ACC Hilton was the one who suggested Dot—a lifelong bent officer—should go up for promotion. (“I’ve been impressed Matthew, and I wonder how you’d feel about sitting the Inspector’s exam?”). Matthew felt pretty good about it, and before the next series, DS Cottan was a DI, with all the additional access and power that afforded him to do his dirty work.
So here’s my question: is ACC Hilton just a numbers-driven prat with a taste for Sauvignon Blanc and an outrageously malfunctioning radar for what makes good police, or is he something much more sinister?
Did Hilton know full well that Tony Gates had fabricated the Counter-Terrorism links to cover up those organised crime murders in series one? Did he push Roz Huntley to frame Michael Farmer for two murders to protect his gangland associates? Is he in cahoots with the same people Dot was working for?
Rewind back to a plot point in series two. DS Jayne Akers, who died in the ambush DI Lindsay Denton survived, kept a video recording of Tommy Hunter (the criminal kingpin from series one who was pulling Dot’s strings until his colleagues had him killed so he wouldn’t talk) in which he threatened to expose the bent officers he had working for him “…from that two-faced bastard down to the Caddy”. At the time, it was assumed the DI Mike Dryden was the “two-faced bastard”, but ultimately, that didn’t appear to be the case. Dryden didn’t plan the ambush and he didn’t have Hunter killed, at least. We know who the Caddy was, but do we know the identity of the two-faced bastard?
“We had a deal” raged Tommy on that video. He did too. At the end of series one, Tommy Hunter was granted immunity in exchange for giving evidence to support Gates’ false terrorism story. Who did he make that deal with? Look back at the final moments of series one and you can see Tommy Hunter chummily, smilingly, shake hands with ACC Hilton.
My conclusion for the jury: ACC Hilton is Tommy’s two-faced bastard. Dot can’t have known Hilton was in on it, otherwise he’d have named him on his deathbed. But I suggest that Hilton knew about Dot, hence the promotion encouragement. Hilton did his level best to shake Hastings off the Tony Gates investigation, knowing that more digging would reveal the links to Tommy and organised crime that ripple through the entire service.

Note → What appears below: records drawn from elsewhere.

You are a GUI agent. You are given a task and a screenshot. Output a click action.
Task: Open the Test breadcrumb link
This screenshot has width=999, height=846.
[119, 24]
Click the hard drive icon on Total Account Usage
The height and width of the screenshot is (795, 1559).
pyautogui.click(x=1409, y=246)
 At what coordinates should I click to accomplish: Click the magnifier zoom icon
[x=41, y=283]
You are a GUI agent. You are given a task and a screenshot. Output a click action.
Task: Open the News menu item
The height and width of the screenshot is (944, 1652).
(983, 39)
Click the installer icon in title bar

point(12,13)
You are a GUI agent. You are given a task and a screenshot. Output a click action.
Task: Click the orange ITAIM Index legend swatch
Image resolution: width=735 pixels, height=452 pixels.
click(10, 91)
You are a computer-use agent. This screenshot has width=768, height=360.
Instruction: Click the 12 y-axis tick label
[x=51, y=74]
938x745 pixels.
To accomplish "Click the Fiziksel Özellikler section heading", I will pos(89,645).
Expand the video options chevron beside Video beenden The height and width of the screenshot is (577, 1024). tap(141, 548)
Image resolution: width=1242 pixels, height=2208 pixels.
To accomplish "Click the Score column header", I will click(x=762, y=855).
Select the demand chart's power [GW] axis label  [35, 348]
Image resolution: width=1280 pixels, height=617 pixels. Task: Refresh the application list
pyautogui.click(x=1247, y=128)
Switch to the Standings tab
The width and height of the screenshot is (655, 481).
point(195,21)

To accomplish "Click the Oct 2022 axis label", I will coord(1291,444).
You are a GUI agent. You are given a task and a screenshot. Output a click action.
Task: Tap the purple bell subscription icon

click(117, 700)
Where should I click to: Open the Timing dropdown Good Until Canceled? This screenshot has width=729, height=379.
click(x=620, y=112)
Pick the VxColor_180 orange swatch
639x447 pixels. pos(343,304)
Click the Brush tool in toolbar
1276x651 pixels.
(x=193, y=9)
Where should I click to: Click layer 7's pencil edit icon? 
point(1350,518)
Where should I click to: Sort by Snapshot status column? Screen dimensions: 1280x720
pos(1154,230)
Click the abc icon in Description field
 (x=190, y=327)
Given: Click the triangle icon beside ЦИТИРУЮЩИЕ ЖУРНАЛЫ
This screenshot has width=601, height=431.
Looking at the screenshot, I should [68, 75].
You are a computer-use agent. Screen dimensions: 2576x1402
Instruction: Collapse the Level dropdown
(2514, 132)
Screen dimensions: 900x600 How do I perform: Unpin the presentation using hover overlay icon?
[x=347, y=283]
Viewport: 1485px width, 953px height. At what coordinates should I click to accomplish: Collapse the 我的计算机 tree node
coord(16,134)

In the most recent episode of series four, we assumed Roz Huntley was playing Hilton, leading him on then rejecting his sexual advances to get what she wanted. But had he in fact been playing her? It’s in his interest to discredit and potentially disband AC-12. It may also be in his interest to protect Baswinder and Leonie’ real killer(s) and send down Michael Farmer.
And finally, there’s the question of Maneet. At the end of series four episode four, the AC-12 favourite was seen feeding Hilton information. Not Maneet, we gasped!
No. Not Maneet. One last theory: she’s acting on Ted’s orders and running her first undercover op by pretending to be Hilton’s leak.
Scrape away Balaclava Man and Tommy Hunter and Lindsay Denton and everything else, and this whole series comes down to a clash between two elemental forces, one moral, one immoral, one fella, one worm: Hastings on the side of what’s right, and Hilton as the bent-est copper of them all. If all the above isn’t simply the ravings of a madwoman, the stage is set for an almighty showdown this series or next.
Or, you know, Hilton’s just a bit of a dickhead who likes mussels. We’ll know soon enough.